WHAT TO PRODUCE ▸
Beginning at the line that holds "Task: Select the engine02 object in the list", transcribe each line exactly through the end of the records, and leave any pictures out.

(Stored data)
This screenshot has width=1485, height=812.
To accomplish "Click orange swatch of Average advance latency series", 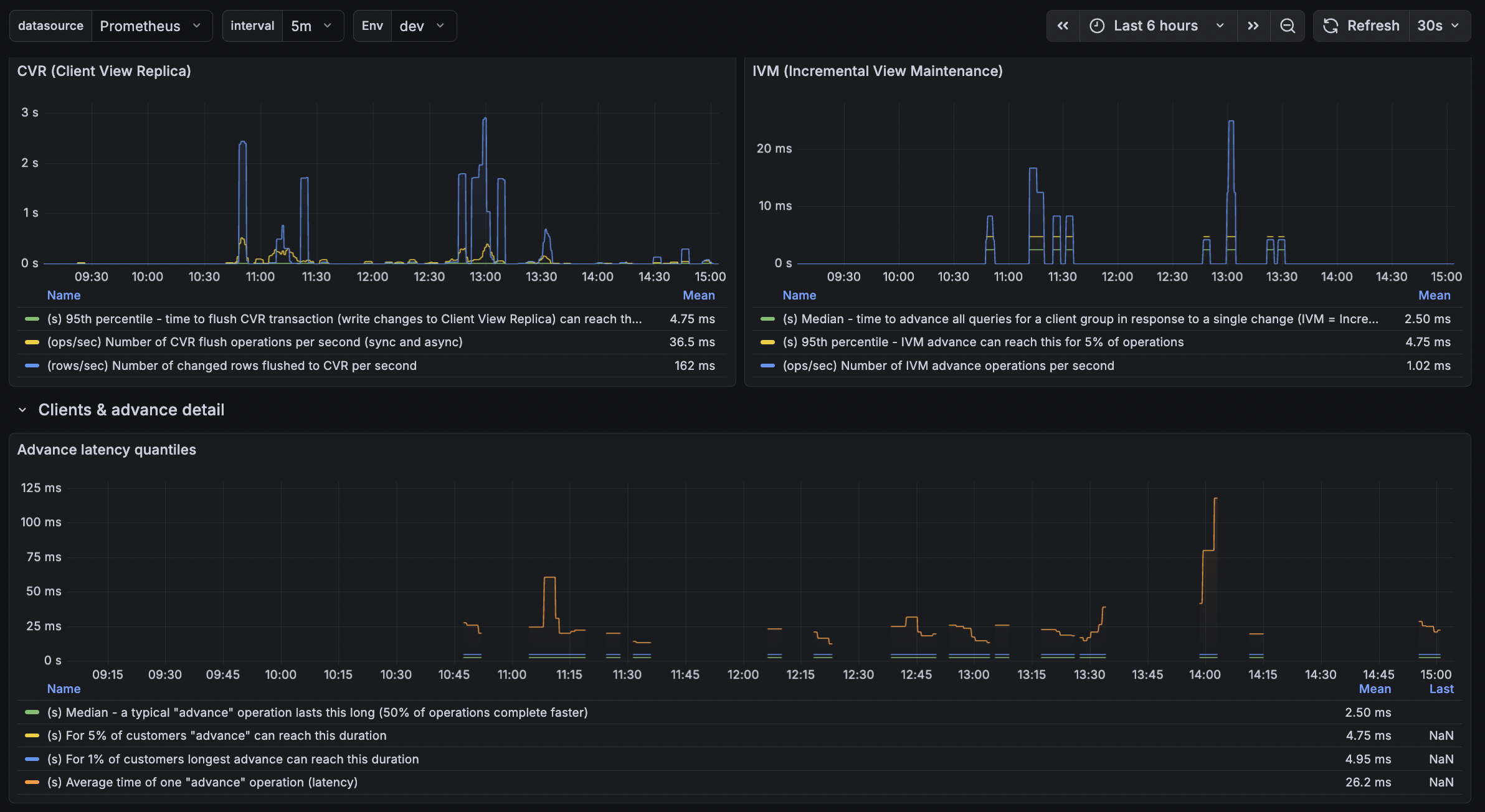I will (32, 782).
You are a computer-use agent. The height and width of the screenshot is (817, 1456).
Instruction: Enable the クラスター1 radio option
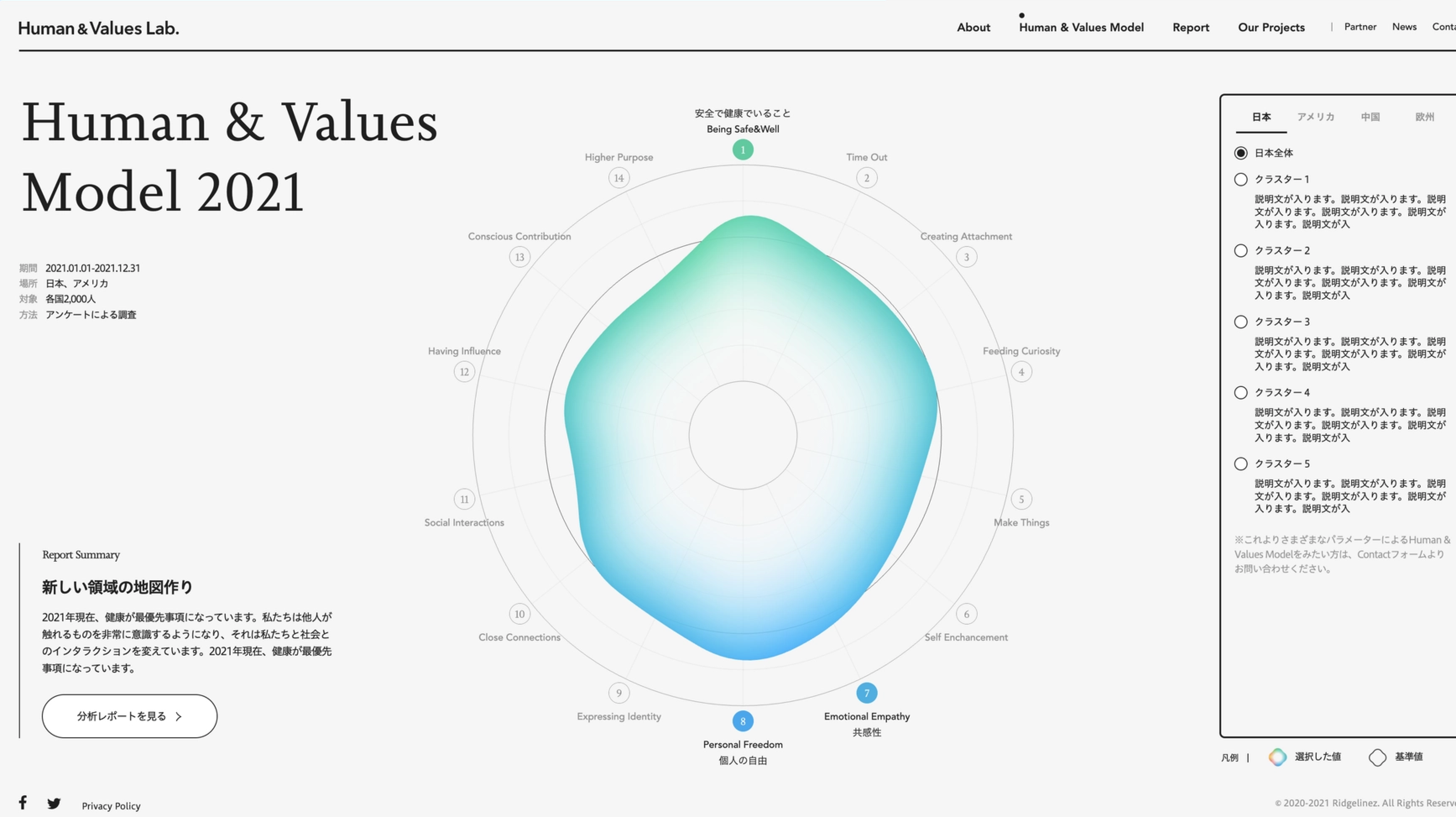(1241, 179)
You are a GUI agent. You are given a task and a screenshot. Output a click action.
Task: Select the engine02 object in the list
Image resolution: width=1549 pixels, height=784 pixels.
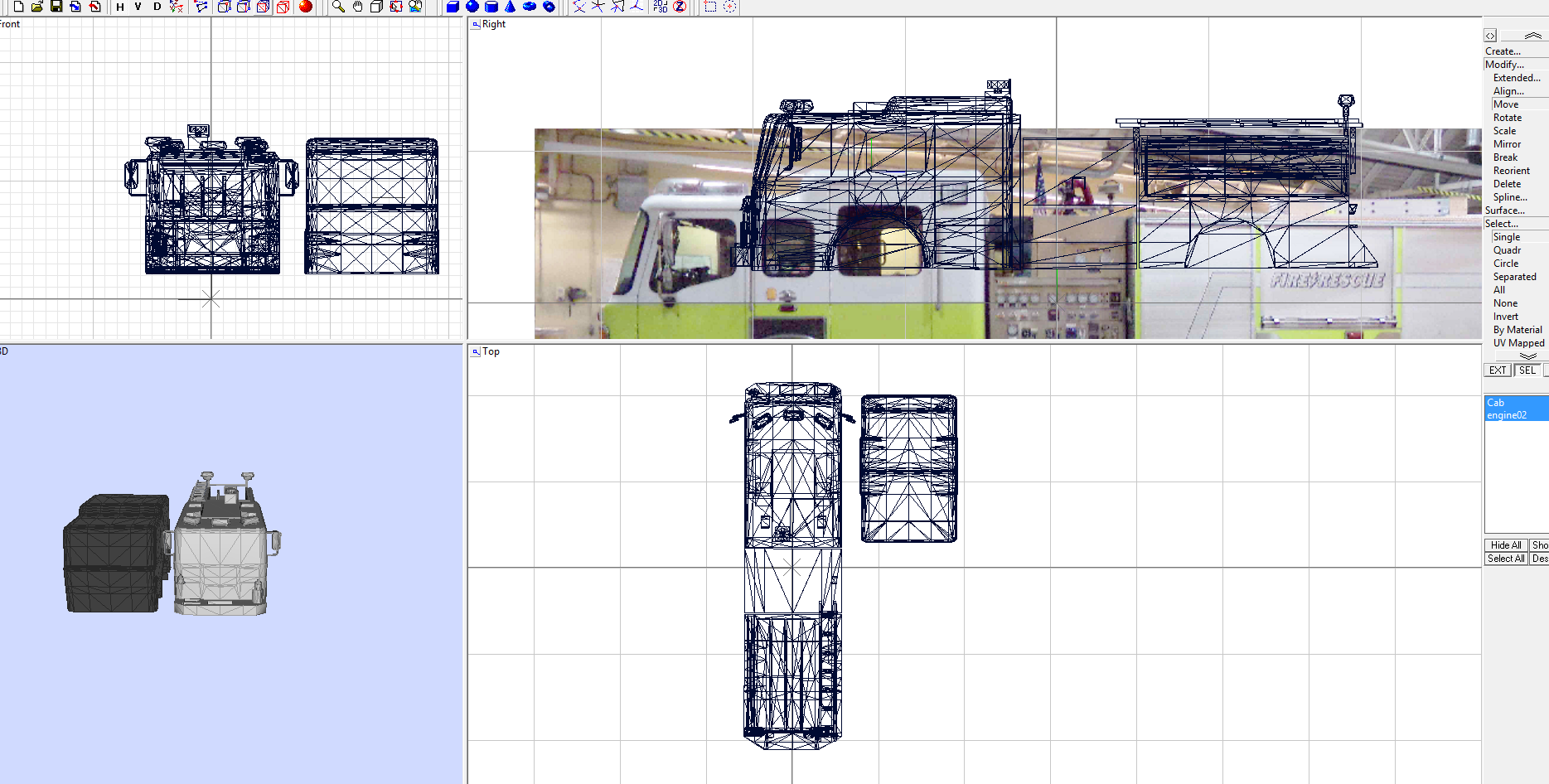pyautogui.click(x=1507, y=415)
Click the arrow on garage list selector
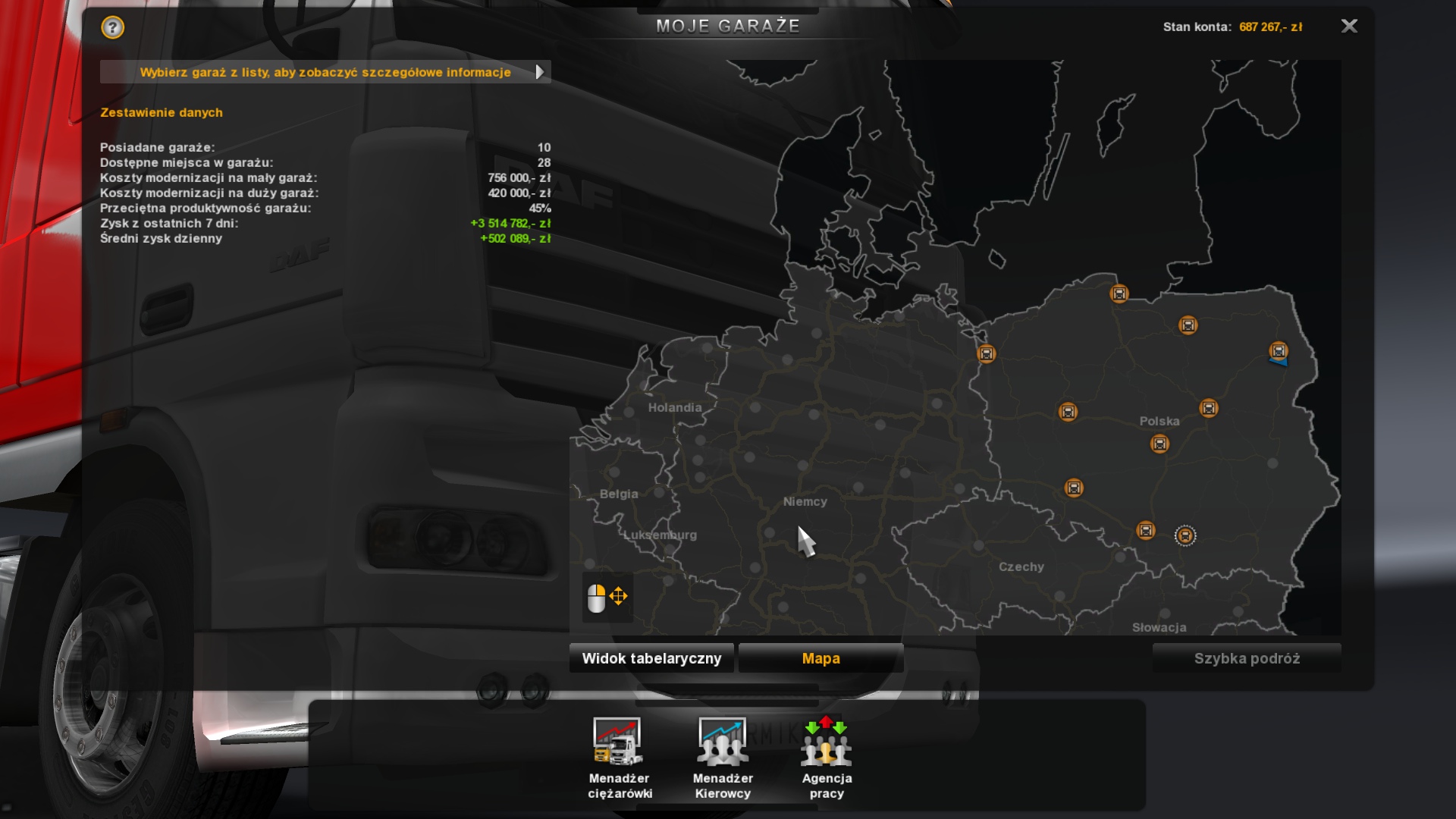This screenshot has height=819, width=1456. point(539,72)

WRITTEN SOLUTION ▸
Task: Select the engine02 object in the list
Image resolution: width=1549 pixels, height=784 pixels.
pyautogui.click(x=1507, y=415)
Click the arrow on garage list selector
This screenshot has height=819, width=1456. point(539,72)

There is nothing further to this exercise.